In a functioning state with basic welfare, the minimum wage is important. It prevents employers from getting significant work from employees while also having the employees be making low enough income to qualify for welfare. When this happens it means that tax payers are basically paying for the work of the employee for that company instead of the company paying for it.
In theory, the minimum wage should prevent this. In practice, it still happens quite a bit in the US. This is a reason the minimum wage in the US is currently broken, and at least in some areas where the cost of living is high, the wage needs to be raised. As you have people working 35-40 hours a week or more. Almost, at, or beyond full time job levels, and still making low enough to qualify for food assistance.
This isn't limited to fast food or retail jobs either. Even as highly thought of occupations as airline pilots fall into this category. One common situation among newly graduated airline pilots is being hundreds of thousands of dollars in debt because of their training, and making wages low enough to qualify for food stamps in their first years flying as copilot.
Some occupations don't even have the minimum wage applied consistently and have to fight for it to be done if they end up paid less than it. Company truck drivers are notorious about this. Often paid by distance traveled, poor luck, bad conditions, or bad dispatching by the company can leave a truck driver in the best case, with a meager stipend for 24-48 hours of sitting, and in the worst case, completely unpaid for a bad weather event or traffic blockage.
The Walmart class action lawsuit accused the company of not paying its truck drivers for certain activities including inspections, waiting at weigh sales, rest breaks, washing trucks and fueling. Judge Illston’s ruling was that truck drivers should be paid at least minimum wage for “all the time they work.” The Walmart class action lawsuit could result in truck drivers receiving more than $100 million in back pay.

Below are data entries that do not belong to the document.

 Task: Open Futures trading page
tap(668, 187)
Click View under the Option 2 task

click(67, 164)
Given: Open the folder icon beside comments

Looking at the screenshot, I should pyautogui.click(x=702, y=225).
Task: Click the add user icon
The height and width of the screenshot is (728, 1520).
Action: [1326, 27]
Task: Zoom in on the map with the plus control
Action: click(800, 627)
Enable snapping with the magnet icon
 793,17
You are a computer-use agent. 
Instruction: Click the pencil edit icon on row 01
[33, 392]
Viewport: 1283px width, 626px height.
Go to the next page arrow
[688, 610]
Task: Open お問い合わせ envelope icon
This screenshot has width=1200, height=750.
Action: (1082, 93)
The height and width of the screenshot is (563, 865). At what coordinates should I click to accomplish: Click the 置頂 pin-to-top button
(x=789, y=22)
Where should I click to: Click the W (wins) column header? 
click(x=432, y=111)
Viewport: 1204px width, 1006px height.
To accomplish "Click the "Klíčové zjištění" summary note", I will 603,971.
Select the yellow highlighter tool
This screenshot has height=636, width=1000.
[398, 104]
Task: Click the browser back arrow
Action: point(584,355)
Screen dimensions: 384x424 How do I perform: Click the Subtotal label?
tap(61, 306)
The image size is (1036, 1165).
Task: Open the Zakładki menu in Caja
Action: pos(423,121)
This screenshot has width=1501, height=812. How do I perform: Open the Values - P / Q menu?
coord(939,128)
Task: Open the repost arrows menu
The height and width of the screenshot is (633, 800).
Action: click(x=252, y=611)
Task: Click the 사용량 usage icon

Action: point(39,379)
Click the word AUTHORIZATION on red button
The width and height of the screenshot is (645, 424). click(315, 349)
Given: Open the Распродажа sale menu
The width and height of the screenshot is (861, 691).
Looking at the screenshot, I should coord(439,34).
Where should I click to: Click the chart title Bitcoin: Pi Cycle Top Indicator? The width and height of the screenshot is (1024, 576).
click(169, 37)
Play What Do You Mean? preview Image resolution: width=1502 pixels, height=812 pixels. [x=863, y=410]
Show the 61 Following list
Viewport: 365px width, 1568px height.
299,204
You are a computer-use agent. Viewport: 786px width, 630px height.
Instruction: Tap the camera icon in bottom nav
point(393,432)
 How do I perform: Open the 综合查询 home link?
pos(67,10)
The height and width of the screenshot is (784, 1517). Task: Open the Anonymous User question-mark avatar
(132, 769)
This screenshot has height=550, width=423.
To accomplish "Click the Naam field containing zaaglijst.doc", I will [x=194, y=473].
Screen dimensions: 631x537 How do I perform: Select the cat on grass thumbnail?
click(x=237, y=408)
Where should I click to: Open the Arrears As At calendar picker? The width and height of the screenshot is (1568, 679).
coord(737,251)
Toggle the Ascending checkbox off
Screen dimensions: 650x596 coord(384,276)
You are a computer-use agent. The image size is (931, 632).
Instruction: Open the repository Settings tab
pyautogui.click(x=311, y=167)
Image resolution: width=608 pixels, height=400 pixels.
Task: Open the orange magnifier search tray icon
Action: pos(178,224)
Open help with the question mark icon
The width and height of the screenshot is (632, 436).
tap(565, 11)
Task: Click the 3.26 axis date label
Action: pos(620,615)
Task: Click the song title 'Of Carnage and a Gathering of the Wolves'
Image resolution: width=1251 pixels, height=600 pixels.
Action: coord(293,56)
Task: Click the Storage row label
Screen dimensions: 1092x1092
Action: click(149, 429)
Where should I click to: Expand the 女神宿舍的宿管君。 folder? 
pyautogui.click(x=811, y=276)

The point is that while currently broken in many areas, a proper minimum wage setup should be enforced, because if you're not working for the minimum amount needed to survive then you might as well not be working at all or giving your work away on a non-paid volunteer basis. If we expect to live in a society where we want to guarantee people even the most basic welfare as nutrition assistance, just keeping people from completely starving (often not even keeping them from being hungry, just not dying from it) then we need a minimum wage in order to keep the welfare from going to the companies instead of the people. Because that's exactly what happens when people are being paid below a proper minimum wage.
There are other reasons too, of course, but this is the one I've always found most compelling and easiest to logic out to people who were against it. The fact that no or too low of a minimum wage costs tax dollars tends to get to people. And while some people are against welfare as a whole, many people are less against the idea of helping people to not starve at a minimum.